There has been alot of interest in my previous post, ‘Reclaiming Childhood’ which was about the exploitation of children in the embroidery industry in India. The exhibition of paintings by Claire Phillips will move to Worthing Museum and Art Gallery from 13th September until 24th Jan 2015. Do go and see it if you can.
Do you remember the sewing factory that collapsed in Bangladesh, The Rana Plaza? It was in the news in April 2013, when all 9-storeys collapsed, killing 1138 workers and injuring 2600. Workers in the shops and bank on the ground floor were all evacuated the day before, when big cracks appeared in the building, but garment workers on the other floors were ordered back to work the next day despite the known risk. There was shock and outrage in the Western world for a while. Then other things took over in the news, and our daily lives took over, and how often have we consciously thought about it again? There was a flurry of publicity a little while later about setting up a compensation fund for the families and survivors, and the willingness or otherwise of the big clothing companies to pay up. We are lucky to live in a country that has stricter health and safety legislation and enforcement, and prosecution of companies that breach these regulations. If something does go wrong, there is compensation, and there are state benefits and free health-care. Nothing can compensate for the loss of a loved-one, but it is in the power of the big clothing companies who used the factory to make sure that the injured and bereaved are not destitute.

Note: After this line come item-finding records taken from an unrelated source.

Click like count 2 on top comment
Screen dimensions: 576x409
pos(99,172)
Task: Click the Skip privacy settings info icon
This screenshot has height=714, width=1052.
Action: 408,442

Well over a year later, the compensation fund is still a long way short of the amount that should have been raised. Some companies paid up straight away, and some gave in gradually and reluctantly to public pressure. Others have yet to pay up, or have just made a small contribution that falls a long way short of what is needed. Click here to see more information about who has and hasn’t paid up, from the website of Cleanclothes.org, who campaign for fair wages and safe working conditions in the clothing and embroidery industries. http://www.cleanclothes.org/ranaplaza
Some companies have made the amount of their donations public. Some companies that had no clear link to the factory also made voluntary donations. However, others failed to pay up. One of the companies that dragged its’ heels is Matalan, who until this week were the only UK company not to have paid a penny. After considerable public pressure they finally made a donation this week, only the day before the deadline for payment and well over a year after the disaster. This is only a ‘token’ payment, to the short-term disaster-relief, not the full amount that is needed for long-term compensation. Their argument is that they stopped using the factory a few weeks before the accident. But this was for quality reasons, not humanitarian or health and safety reasons. Most garment manufacture in Bangladesh and India is done on this short-term basis, which makes health and safety harder to enforce. Another argument is that they were not found culpable (but nor where any of the other companies who used the Rana Plaza, but they have paid up anyway). Their third argument is that there is no court order forcing them to pay (but the other companies who have paid up willingly have done so without a court order). They refuse to disclose the actual amount they are offering to the fund, and without Matalan’s permission to disclose it the fund also cannot state how much they have offered. If they are as proud as they claim to be about their (reluctant, late) contribution, then why not disclose the amount? Their argument is that they ‘only’ used the Rana Plaza for a short time, although they acknowledge that this was very shortly before the disaster, and that they stopped using it for commercial reasons not for humanitarian or health and safety reasons. If every company took the same line as Matalan then there would be no compensation fund at all.